The green deal (being introduced in the Energy Bill) is a way of lowering your energy bills by installing products like solar panels to generate your own energy. If this happens, many households may find themselves buying a green deal product that isn’t suitable for their home, therefore not saving any money.

There needs to be a ban on all sales during smart meter installation – and marketing should only be allowed in written form to stop salespeople pushing people to sign up on the spot.

Have you got a smart meter yet – and if so, would you be put off switching if it meant getting a new one? Or would you prefer to have one early regardless of the consequences?


I was unaware that Smart Meters were not, like traditional meters, made to a universal standard.

This is indeed very bad news and Which? is quite right to be campaigning for a single standard and a ban on further installations until such a standard is achieved.

However, I woudl go a step further.

Gas and Electricity should never have been privatised and there should never have been the opportunity for different suppliers to offer different prices. This has created the “need” for people to be forever switching suppliers chasing the best price.

Electricity and Gas prices should be fixed in law and should be universal for all suppliers (indeed, re-nationalisation would be no bad thing, but I can’t see that happening). That way there would be no need for constant switching and, more significantly, people with no Internet Access, people who cannot pay by direct debit, people who simply do not have the time to constantly check up and indeed people who are very sadly unable to work out what is the best deal will not be left out of pocket. At the same time the obscene profits that OfGEM has, to date, been spectacularly INeffective in reigning under control would be at once brought under control and into line.

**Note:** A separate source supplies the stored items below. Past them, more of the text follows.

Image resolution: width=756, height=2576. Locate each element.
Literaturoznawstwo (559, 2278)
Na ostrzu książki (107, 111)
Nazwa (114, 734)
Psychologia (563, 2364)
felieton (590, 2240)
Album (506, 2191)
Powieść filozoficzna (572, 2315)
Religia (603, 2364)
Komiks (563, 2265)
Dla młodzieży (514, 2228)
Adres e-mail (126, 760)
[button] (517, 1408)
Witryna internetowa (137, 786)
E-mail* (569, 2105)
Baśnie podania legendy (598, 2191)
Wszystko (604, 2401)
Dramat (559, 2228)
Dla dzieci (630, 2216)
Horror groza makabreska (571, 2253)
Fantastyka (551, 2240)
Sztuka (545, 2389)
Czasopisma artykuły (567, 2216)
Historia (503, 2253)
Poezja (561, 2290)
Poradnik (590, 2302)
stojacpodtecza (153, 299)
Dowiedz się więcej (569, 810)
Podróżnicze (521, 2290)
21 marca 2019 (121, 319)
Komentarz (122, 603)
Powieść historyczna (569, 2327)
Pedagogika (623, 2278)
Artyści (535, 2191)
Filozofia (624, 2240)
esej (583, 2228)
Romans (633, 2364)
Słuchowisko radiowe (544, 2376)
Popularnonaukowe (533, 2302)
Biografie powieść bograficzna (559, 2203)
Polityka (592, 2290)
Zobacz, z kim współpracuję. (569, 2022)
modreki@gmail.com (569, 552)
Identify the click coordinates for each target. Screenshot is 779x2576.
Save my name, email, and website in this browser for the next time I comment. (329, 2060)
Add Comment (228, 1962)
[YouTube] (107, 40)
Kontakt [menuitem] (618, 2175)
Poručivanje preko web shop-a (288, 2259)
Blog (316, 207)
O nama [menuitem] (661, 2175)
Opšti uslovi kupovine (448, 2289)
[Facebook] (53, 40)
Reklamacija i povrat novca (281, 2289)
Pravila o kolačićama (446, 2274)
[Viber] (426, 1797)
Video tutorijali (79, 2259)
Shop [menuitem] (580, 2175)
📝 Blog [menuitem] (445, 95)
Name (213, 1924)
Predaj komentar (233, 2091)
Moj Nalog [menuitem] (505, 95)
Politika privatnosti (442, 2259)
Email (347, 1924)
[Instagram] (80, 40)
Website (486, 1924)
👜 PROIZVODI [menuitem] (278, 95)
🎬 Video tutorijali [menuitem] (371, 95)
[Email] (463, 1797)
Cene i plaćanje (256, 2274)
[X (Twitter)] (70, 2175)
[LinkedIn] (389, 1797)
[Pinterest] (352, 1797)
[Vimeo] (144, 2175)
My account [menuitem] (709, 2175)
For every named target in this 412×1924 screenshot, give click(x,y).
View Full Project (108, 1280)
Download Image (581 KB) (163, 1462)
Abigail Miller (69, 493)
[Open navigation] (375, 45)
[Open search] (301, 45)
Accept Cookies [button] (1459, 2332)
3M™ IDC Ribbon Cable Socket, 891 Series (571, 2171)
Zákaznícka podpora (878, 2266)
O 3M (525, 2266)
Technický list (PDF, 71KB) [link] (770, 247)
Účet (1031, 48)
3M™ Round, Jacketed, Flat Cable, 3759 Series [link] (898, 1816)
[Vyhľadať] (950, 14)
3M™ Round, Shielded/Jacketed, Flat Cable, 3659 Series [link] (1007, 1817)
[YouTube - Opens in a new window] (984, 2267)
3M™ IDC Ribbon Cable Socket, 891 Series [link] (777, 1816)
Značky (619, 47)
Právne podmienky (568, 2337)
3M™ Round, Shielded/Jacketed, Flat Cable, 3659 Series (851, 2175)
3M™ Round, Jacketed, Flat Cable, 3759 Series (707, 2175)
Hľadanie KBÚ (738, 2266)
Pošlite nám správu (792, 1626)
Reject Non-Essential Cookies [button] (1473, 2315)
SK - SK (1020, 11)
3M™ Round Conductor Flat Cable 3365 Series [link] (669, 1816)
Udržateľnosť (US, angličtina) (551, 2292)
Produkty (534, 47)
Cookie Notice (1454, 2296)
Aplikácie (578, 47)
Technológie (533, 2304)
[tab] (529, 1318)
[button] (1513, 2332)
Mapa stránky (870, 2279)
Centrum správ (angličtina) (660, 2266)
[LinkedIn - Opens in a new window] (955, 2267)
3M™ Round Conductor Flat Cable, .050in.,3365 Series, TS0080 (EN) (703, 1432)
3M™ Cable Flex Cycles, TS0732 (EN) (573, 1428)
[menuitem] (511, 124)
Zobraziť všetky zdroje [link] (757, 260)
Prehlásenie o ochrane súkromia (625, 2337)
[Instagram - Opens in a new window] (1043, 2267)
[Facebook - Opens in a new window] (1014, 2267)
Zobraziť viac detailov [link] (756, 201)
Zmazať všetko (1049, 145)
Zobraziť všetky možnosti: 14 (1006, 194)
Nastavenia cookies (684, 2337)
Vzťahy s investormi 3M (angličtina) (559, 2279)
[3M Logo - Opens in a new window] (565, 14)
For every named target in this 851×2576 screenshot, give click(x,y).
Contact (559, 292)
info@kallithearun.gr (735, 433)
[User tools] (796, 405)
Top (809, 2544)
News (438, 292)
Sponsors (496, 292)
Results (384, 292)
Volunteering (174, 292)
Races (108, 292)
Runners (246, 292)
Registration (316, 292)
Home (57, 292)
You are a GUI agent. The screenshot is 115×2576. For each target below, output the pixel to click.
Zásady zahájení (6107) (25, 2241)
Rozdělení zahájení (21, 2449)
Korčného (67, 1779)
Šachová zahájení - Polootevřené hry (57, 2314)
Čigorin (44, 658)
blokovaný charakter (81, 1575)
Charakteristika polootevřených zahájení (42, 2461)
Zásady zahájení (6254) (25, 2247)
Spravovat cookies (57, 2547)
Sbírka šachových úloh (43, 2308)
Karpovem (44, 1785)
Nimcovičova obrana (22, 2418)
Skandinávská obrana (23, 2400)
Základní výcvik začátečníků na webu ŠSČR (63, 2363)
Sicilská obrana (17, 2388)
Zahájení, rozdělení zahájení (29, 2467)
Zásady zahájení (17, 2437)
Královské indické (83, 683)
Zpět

And of course, although Smart Meters absolutely SHOULD and must be made to a universal standard, the need to have this standard to facilitate supplier change would be removed, so people who already have Smart MEters would not have to worry.

When will Which? start to campaign for such universal pricing please?

You raise some difficult but relevant issues. We at Which? will be taking a more comprehensive review of energy over coming months. From my perspective there are a number of questions about the effectiveness of the energy market in delivering sustainable energy at affordable and stable prices.

Smart meters represent a specific problem given the government’s determination to see them installed, regardless of consumers views. Smart meters can, of course, offer some benefit (such as accurate bills) but a roll-out must be carefully managed and work with, not against, consumer interest.

Thanks, John, for your response.
I was, until this thread appeared, all for Smart Meters because another anachronism of the Privatised Energy market, which I have posted about on other threads and which I have discussed with Which? staff in the past, is that the meter reading companies get paid by the suppliers to read meters, whether they actually carry out the reading or not. This cost is passed to the consumers within the rising energy prices so we end up paying more, but more infuriatingly, the meter readers often make no attempt to read the meters, don’t forward the data to the Energy suppliers in time to be of any use and / or send incomplete / inaccurate data that cannot be used.
I wrote to Malcolm Wickes about this when he was the minister responsible but his only reply was to say I should change to a different supplier: this completely missed the point as the suppliers no longer have any control over the readers.
If Which? wants to find out more about this one supplier, Ecotricity, will certainly tell you a lot about how appalling this service is (including the fact that meter reads for the whole of my postcode district have twice in the last year been sent to Ecotricity with the middle digit of the 5 missing, so all readings were utterly useless, but Ecotricity still have to pay the reading company for this outrageously bad service).
Until I learned of this disparity between Smart Meters I was 100% in favour of them because they will make the meter reading companies redundant and eliminate this waste of money (though of course I do feel sorry for the readers who will be out of work through no fault of their own – I am sure not every reader is lazy and incompetent).
Isn’t OfGEM also suppose to look after the REading service? If so, there is a further example of how they fail to do their job too and ergo more evidence to support my view that legislative intervention is required.

Now we are on our way to 2017, please can you advise if anything has been achieved to make smart meters compatible to all energy suppliers please? I do not want one installed and then find there are complications/expense if I wish to change suppliers

RobertWilliams says:
22 December 2010


THE UTILITY COMPANY will make HUGE money on WIRELESS smart meters and if you study the details closely, there are NO ADVANTAGES for customers, only disadvantages.

1. UTILITY RATES are going up as soon as Smart Meters installation is completed. Once utility companies have our detailed usage information, they will set up rate structures to extract greater amounts of our total income since home electric and gas is not an item that we can easily substitute.

2. WIRELESS smart meters do NOT give customers information they can use to lower their bills – that is a Utility Company fib. They only show past usage and getting past usage every day or at the end of the month is no difference.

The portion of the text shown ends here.